BRIEF: Extract every line of the data below word for word, omitting the pictures.

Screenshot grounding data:
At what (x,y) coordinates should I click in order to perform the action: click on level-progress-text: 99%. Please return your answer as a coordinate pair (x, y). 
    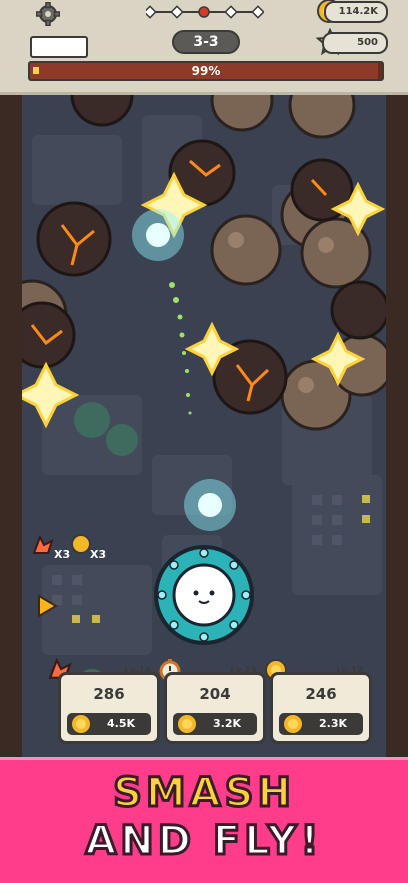
    Looking at the image, I should click on (206, 71).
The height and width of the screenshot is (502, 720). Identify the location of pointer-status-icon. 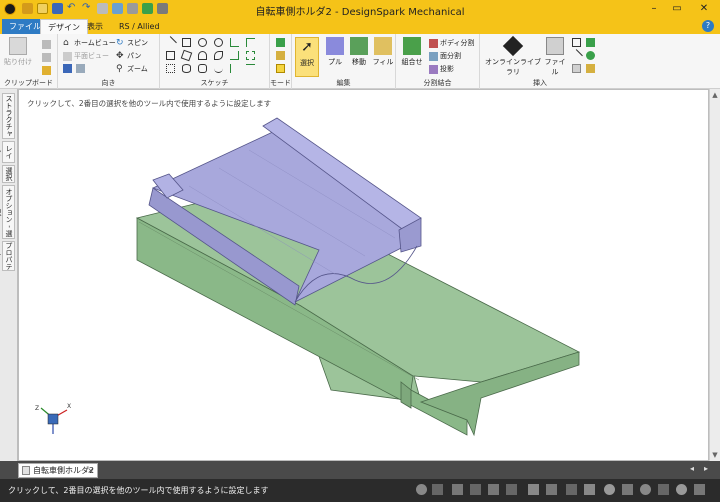
(572, 490).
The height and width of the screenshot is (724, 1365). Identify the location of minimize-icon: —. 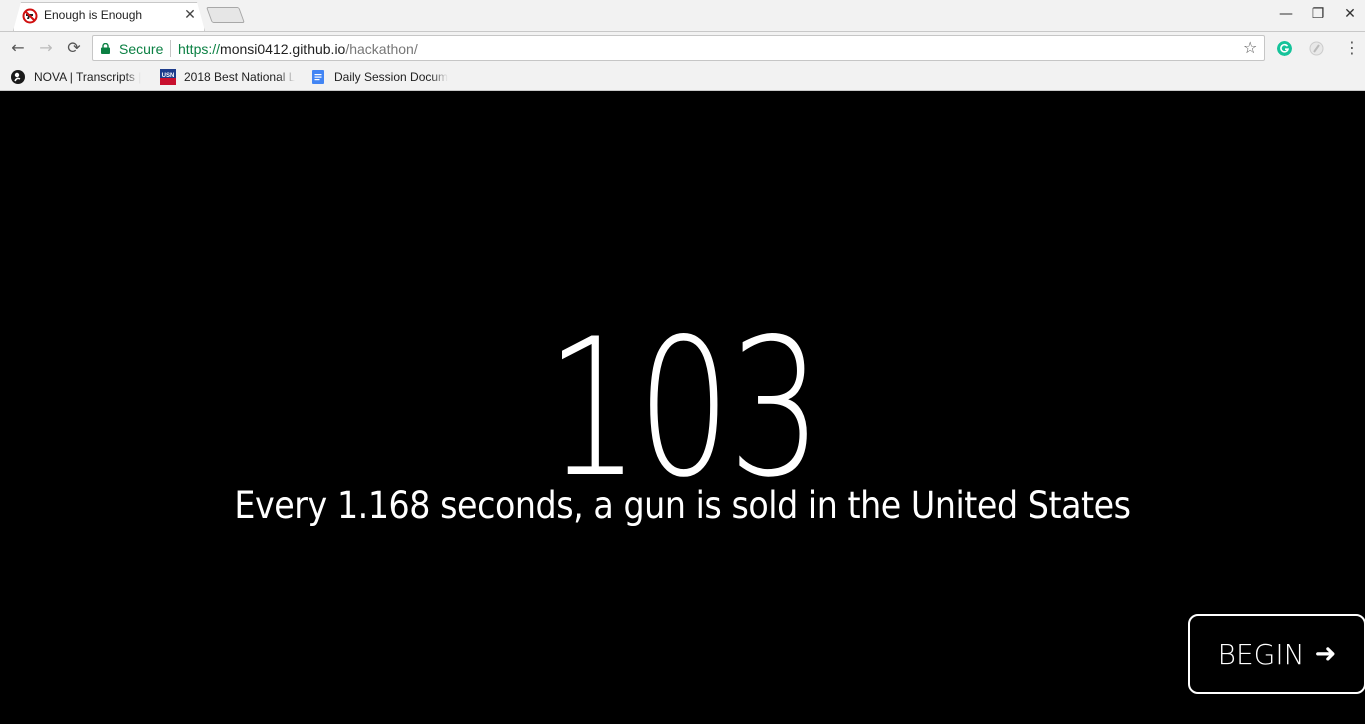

TASK SOLUTION:
At what (x,y) coordinates should I click in order to perform the action: click on level-progress-text: 99%. Please return your answer as a coordinate pair (x, y). 
    Looking at the image, I should click on (206, 71).
The height and width of the screenshot is (502, 720). Identify the location of pointer-status-icon. 
(572, 490).
The height and width of the screenshot is (724, 1365). Identify the location of minimize-icon: —. 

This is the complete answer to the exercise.